Primary venous tumors develop in the venous wall. They are rare and can be benign or malignant and aretreated by resection of the vein with possible restoration of venous continuity depending on tumor location. Secondary tumors are an extension of an adjacent cancer or metastatic spread of cancer or a distant cancer. Surgery is used to treat them in some cases. Historically, it has been observed that surgery to remove a tumor prolongs survival following traditional vascular reconstruction procedures.


This type of surgery has benefited from advances in intensive care and vascular reconstructive surgery, both in terms of survival as well as absence of sequelae. As a historical footnote, the French president Sadi Carnot died in Lyon in 1884 from a torn portal vein after he was stabbed in the abdomen by an immigrant anarchist, Sante Geronimo Cesario (Figure 37). A. Carrel, the French surgeon who trained in Lyon and then immigrated to the USA and who later received the Nobel Prize, wrote that if at that time it had been possible to repair blood vessels, a field in which he distinguished himself, the president would have survived. In 1947 the famous Spanish matador Manuel Laureano Rodríguez Sánchez, also known as Manolete, died of an injury to the femoral vein after having been impaled by the bull “Islero” from Don Eduardo II’s cattle ranch. His name was subsequently associated with a special type of high pass maneuver with the cape used in bullfighting known as the “manoletina” where the bull charges behind the bullfighter into his red “muleta” (Figure 38).

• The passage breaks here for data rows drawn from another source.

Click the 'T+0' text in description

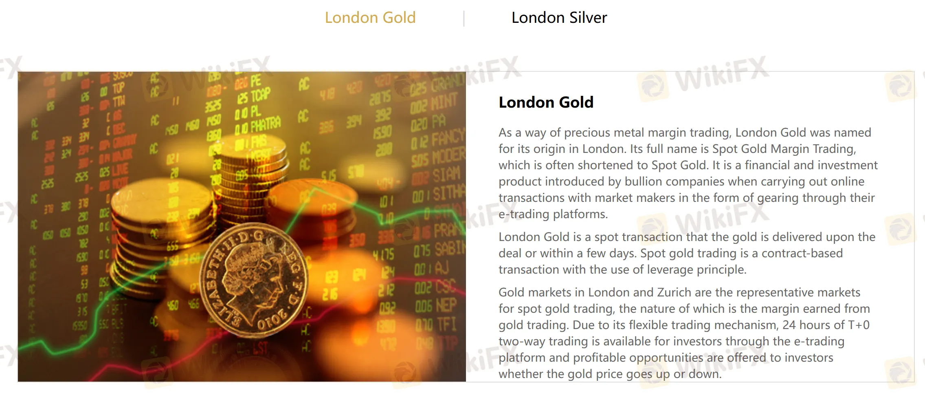pyautogui.click(x=859, y=325)
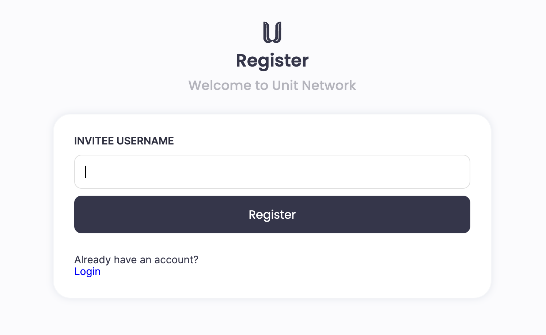Click the 'Welcome to Unit Network' subtitle
The width and height of the screenshot is (546, 335).
pos(272,85)
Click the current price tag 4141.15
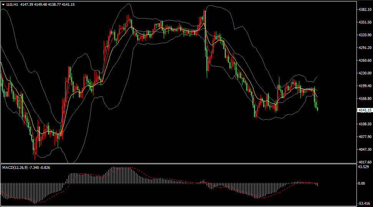This screenshot has width=373, height=207. pyautogui.click(x=365, y=110)
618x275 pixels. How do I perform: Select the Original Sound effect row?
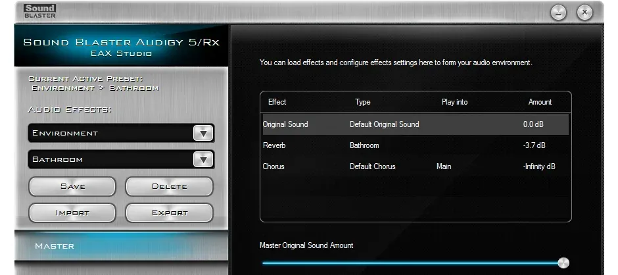285,124
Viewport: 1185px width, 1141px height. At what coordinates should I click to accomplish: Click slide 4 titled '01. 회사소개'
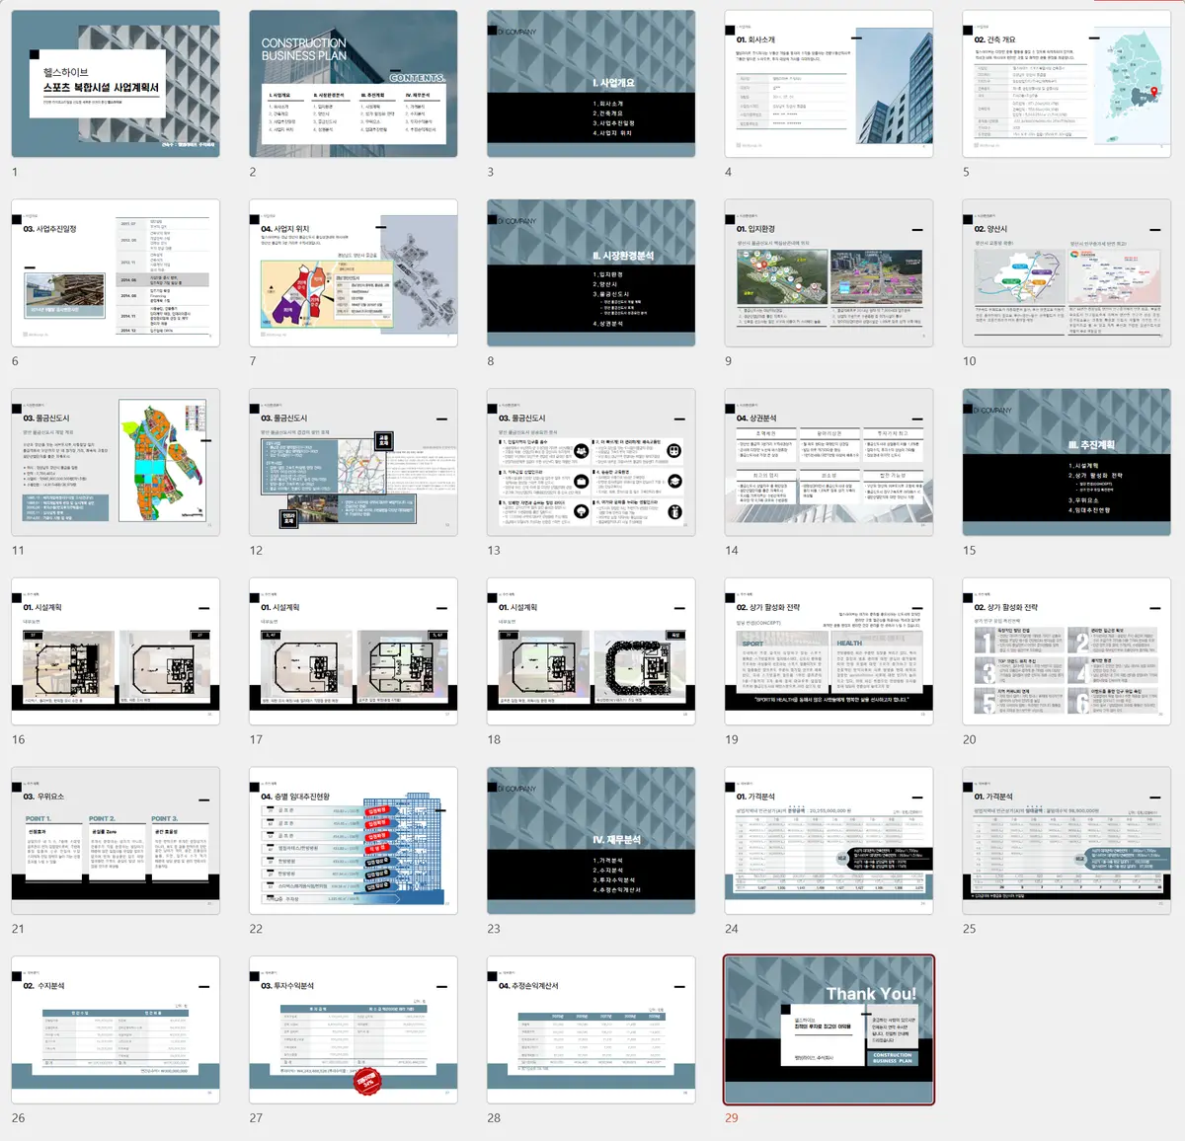829,84
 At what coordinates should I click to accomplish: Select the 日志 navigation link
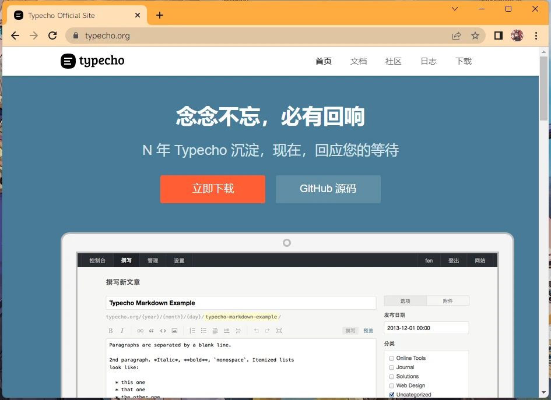pyautogui.click(x=429, y=61)
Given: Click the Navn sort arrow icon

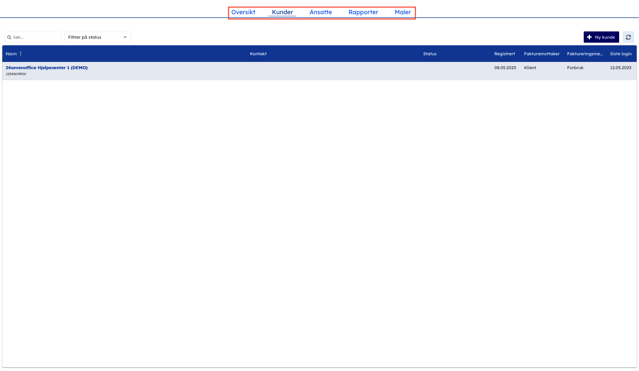Looking at the screenshot, I should point(21,54).
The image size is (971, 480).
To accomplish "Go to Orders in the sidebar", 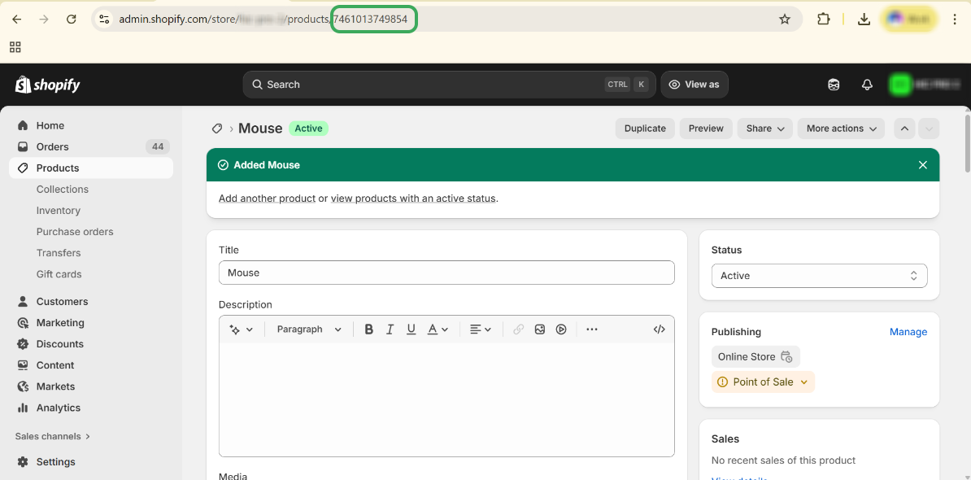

The Korean and Vietnam wars enabled military surgeons to better codify the veins that had to be reconstructed from those that had to be ligated (N. Rich, USA).

Figure 37

Figure 37. The assassination of the French President Sadi Carnot in an open horse-drawn carriage, as depicted on the front page of an illustrated supplement in “Le Petit Journal,” a French daily newspaper of the time.

Figure 38

Figure 38. The famous “manoletina” pass created by Manolete is a high pass maneuver where the bull charges behind the bullfighter into his red “muleta.”

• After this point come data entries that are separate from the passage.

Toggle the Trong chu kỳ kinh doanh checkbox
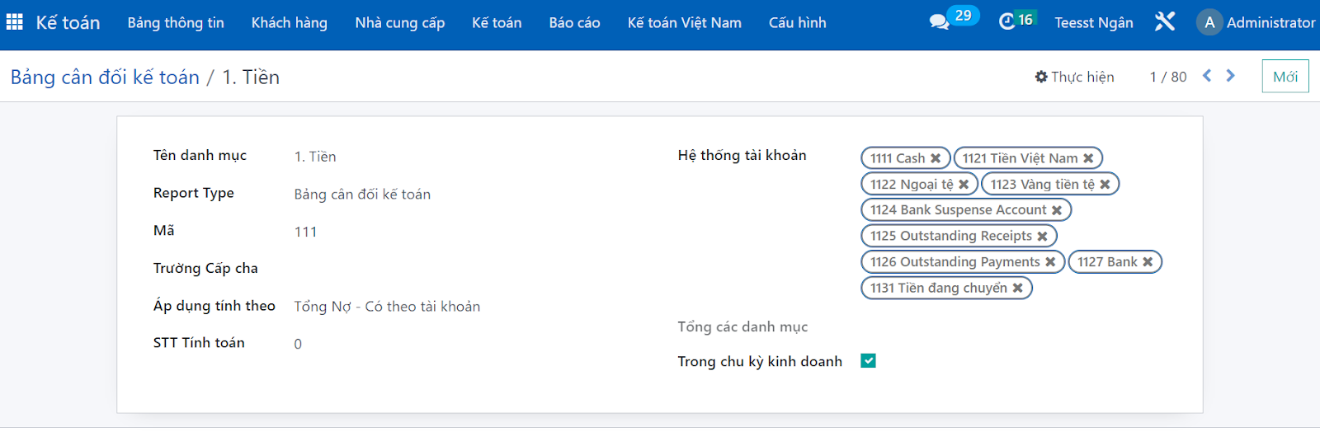The image size is (1320, 446). click(868, 361)
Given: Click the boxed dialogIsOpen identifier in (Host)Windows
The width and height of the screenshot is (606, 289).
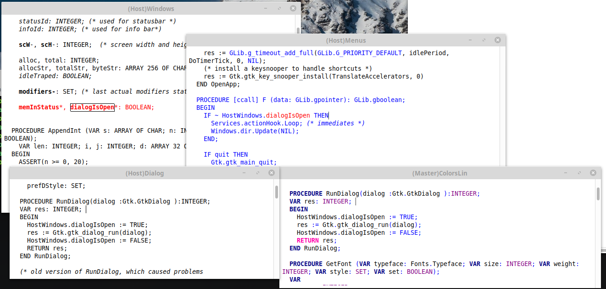Looking at the screenshot, I should tap(92, 107).
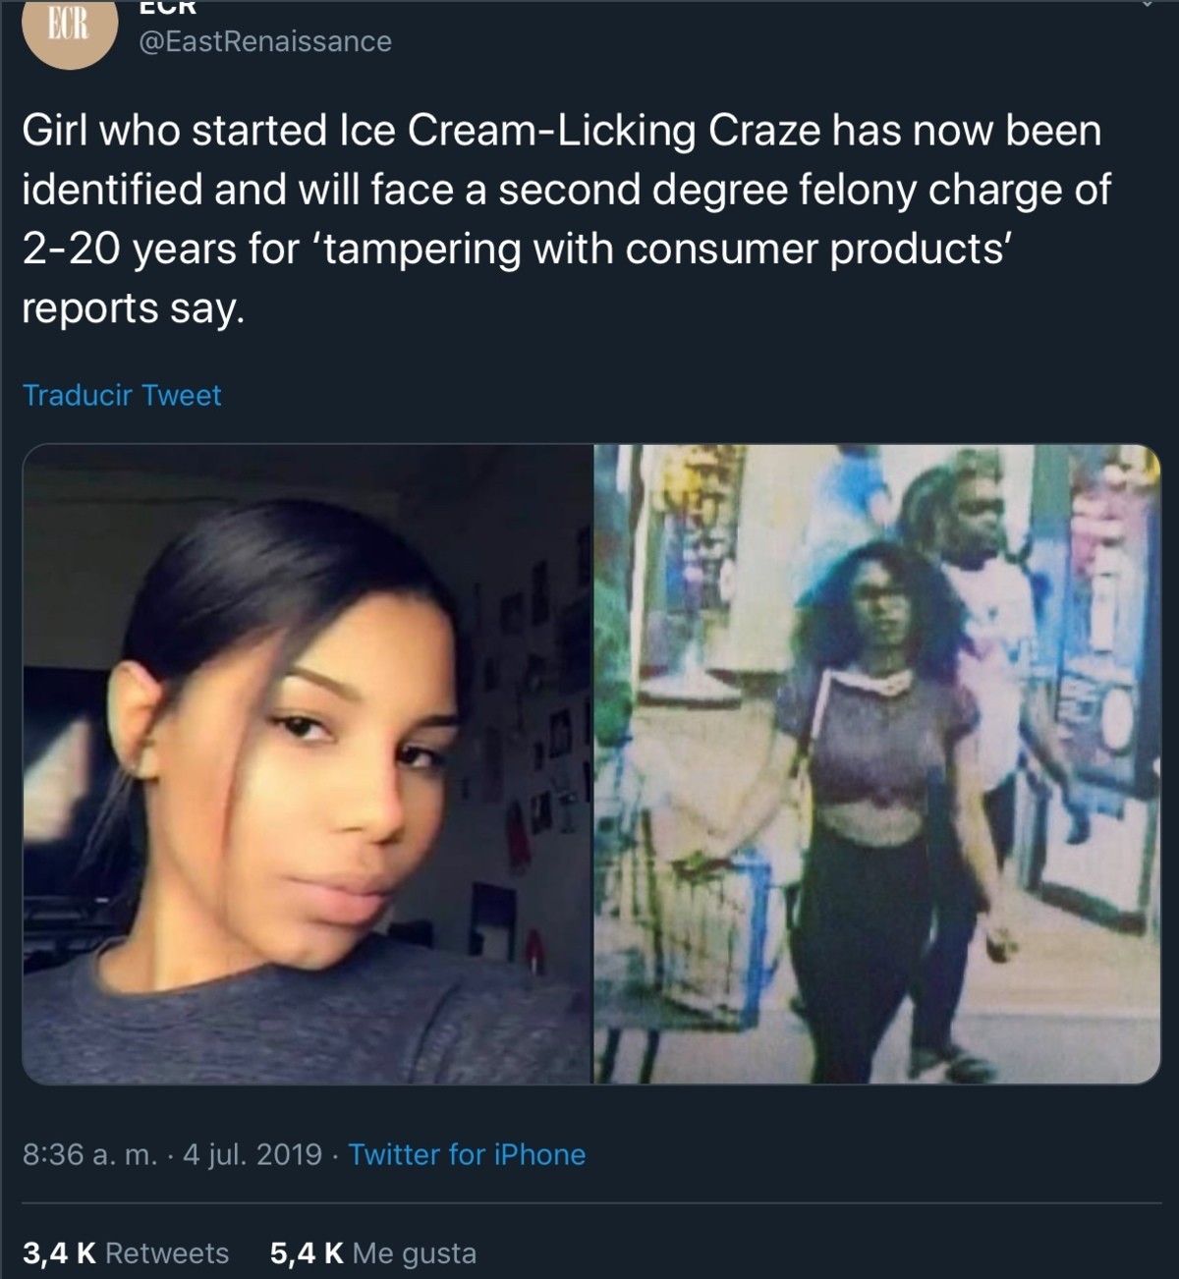Click the 5,4 K likes count
The image size is (1179, 1279).
307,1253
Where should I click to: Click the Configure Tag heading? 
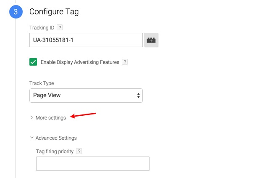pyautogui.click(x=54, y=11)
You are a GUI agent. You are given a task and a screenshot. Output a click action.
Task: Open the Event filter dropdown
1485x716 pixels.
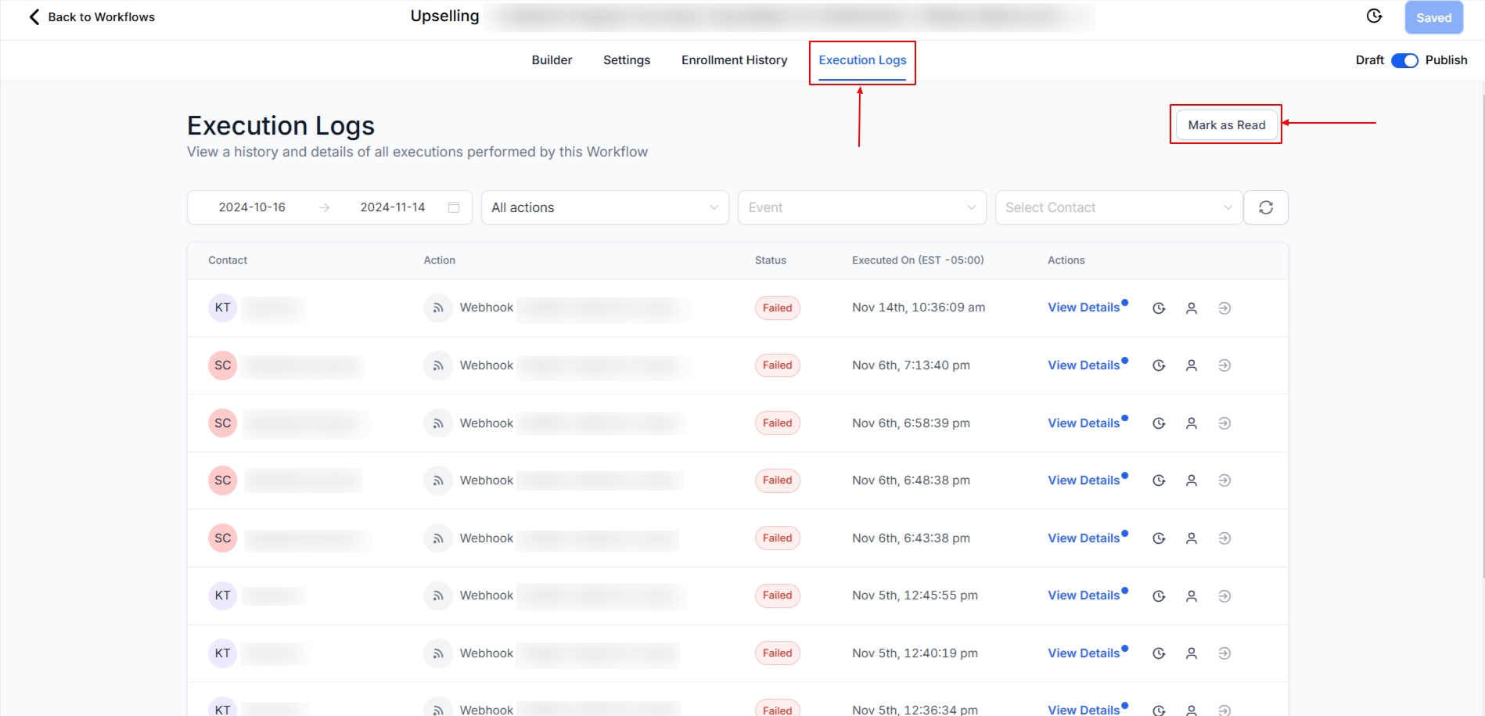(861, 207)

It is not within the scope of this paper on the history of venous surgery to discuss the advantages and disadvantages of the different methods, their results and their indications, all the more so since the speed with which new techniques are introduced would quickly make this document obsolete. A few comments are, however, warranted.

Surgery in the broader sense based on its etymological definition is increasingly less invasive, and this has transformed the quality of life of patients postoperatively.

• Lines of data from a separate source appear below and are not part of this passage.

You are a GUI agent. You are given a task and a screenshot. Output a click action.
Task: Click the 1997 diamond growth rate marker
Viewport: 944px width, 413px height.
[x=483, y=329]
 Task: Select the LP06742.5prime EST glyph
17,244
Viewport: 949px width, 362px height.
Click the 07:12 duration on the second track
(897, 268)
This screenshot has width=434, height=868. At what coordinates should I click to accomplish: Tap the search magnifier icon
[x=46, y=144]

It is likely that a certain number of venous disorders no longer require surgery insofar as their pathogenesis is better elucidated and because medical therapy will have an increasingly larger role, whether used separately or in combination with surgery.

Lastly, economic considerations will definitely have an impact on the future course of venous disease. The efficacy of treatment will have to take into account the cost-to-benefit ratio.